На рябине поспели красные ягоды, с пажити тянул свежий ветерок, нес паутинки, радужно переливавшиеся в солнечных лучах. Было тихо и свежо, каждый звук отчетливо раздавался в холодном воздухе. Подобраться незамеченным было невозможно, но наставник все же внимательно огляделся и лишь после этого продолжил.
– Да, сей скромный инок не кто иной, как светлейший князь Иван Дмитриевич, сын невинно убиенного князя Шемяки. В его руках все нити. Тайные дружины, готовые в нужное время встать на сторону правды, золото, верные подьячие в указах, достойные воеводы, преданные бояре. Кроме нас есть еще василиски, ждущие указа. Стоит князю Ивану сказать слово, и ты представить себе не можешь, какая каша заварится на Руси!
Глаза Онисифора заблестели, щеки побагровели от возбуждения.
– Ох, доберемся мы до семьи отравителя, ох, доберемся!
Афанасий хотел было спросить, по-христиански ли уничтожать невинных потомков злодея, но счел за лучшее промолчать. У Онисифора на все находился ответ. Да и зачем спорить с наставником, все равно он, Афанасий, выполнит любой приказ учителя.
Осенний воздух, наполненный грибной свежестью и горьковатой гнилью вянущей листвы, сам вливался в легкие. Было сладко отдыхать под рябиной и так радостно жить на земле. Смерть казалась далекой, а страдание придуманным.

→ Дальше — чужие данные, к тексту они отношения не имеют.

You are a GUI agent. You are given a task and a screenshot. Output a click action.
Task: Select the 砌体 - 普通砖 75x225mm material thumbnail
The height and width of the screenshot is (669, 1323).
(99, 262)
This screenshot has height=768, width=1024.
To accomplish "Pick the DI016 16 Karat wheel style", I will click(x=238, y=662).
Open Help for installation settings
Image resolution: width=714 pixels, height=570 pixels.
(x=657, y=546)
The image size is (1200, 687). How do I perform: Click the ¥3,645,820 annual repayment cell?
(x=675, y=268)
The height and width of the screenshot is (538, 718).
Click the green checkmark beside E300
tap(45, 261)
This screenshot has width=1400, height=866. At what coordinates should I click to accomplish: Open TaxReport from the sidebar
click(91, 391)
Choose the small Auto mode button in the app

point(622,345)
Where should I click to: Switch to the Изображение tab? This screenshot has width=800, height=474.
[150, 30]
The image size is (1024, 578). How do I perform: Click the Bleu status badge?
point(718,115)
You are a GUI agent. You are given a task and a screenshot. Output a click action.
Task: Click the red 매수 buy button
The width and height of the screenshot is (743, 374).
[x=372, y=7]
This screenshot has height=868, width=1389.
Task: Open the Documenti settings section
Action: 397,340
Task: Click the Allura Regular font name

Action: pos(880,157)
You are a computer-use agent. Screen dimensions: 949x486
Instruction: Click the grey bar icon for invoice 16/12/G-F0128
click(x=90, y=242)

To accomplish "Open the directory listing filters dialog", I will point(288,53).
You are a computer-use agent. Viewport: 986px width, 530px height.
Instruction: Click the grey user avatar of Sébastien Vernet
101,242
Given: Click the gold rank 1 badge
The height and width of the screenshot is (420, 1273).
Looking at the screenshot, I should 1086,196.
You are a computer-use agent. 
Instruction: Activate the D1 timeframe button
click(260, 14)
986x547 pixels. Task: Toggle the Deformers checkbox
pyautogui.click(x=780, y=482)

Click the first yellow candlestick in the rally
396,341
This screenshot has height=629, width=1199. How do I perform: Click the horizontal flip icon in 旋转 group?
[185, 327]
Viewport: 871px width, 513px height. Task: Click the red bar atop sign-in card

– Пятнадцать лет назад постригся князь Иван, – продолжил Онисифор. – Пятнадцать лет ждет возмездия. Пора, ох как пора.
– А далеко ли идем, учитель? – решился спросить Афанасий.
– Двадцать пять верст от Пскова. Там на берегу Толвыреки стоит Трехсвятительский монастырь. В нем живет преподобный Ефросин. Место пустынное, поначалу преподобный пребывал в ските вдвоем с иноком Серапионом. Сейчас число братии умножилось, и для них построили кельи и храм. О том, кто таков отец Ефросин, никто не догадывается. И ты виду не подавай. Мы на богомолье идем, прикоснуться к благодати. Понял?
– Как не понять. А что делать дальше станем?
– Это князю решать. Он над нами хозяин. Что скажет, то и сделаем.
Через три дня пути ночью повалил снег. Еще накануне дорога была желтой от листьев, а утром, проснувшись в позабытом крестьянами стоге сена, путники зажмурились от невыносимой белизны.
Прошла неделя, и поздним вечером в заднюю калитку Трехсвятительского монастыря тихонько постучали. Чернец, ходивший внутри двора с колотушкой, нехотя приблизился к калитке:
– Кто там?
– Отвори, брат Феофил.
– А, это ты, Онисифор! – воскликнул сторож. Видимо, голос путника был ему хорошо знаком, если он сумел узнать его через калитку.
– Попробуй тебе не отворить, – произнес чернец, отодвигая засов. – Себе дороже выйдет, – добавил он шепотом, но Афанасий расслышал.
Калитка отворилась, и путники, с ног до головы запорошенные снегом, вошли во двор.
– Давненько не появлялся, – приветственно произнес чернец. – Уж позабыл, как ты выглядишь.
– Зато я вас всегда помню, – усмехнулся Онисифор.
– А это кто с тобой? – спросил чернец.
– Вельми богобоязненный юноша. Жаждет благословения преподобного.
Чернец одобрительно закивал и принялся закрывать калитку, а Онисифор пошел внутрь двора. Судя по уверенности движений, он был хорошо знаком не только со сторожем, но и с устройством обители. Чернец не стал спрашивать, куда и зачем он идет, и Афанасий понял, что наставник здесь свой человек.
В дальнем углу двора смутно виднелись очертания низенькой избы, похожей на те, которые Афанасий во множестве встречал, проходя через убогие деревни псковского края. Онисифор направился прямо к ней и, подойдя, осторожно постучал в дверь.
– Кто пришел? – спросили из домика.
– Во имя Божие отвори, отец Ефросин, – негромко произнес Онисифор.
Дверь отворилась. На пороге со свечой в руках стоял чернец. Его бледное лицо, освещенное колеблющимся светом, показалось Афанасию прекрасным. Худощавое, с огромными, блестящими глазами, оно излучало благородство и отрешенность.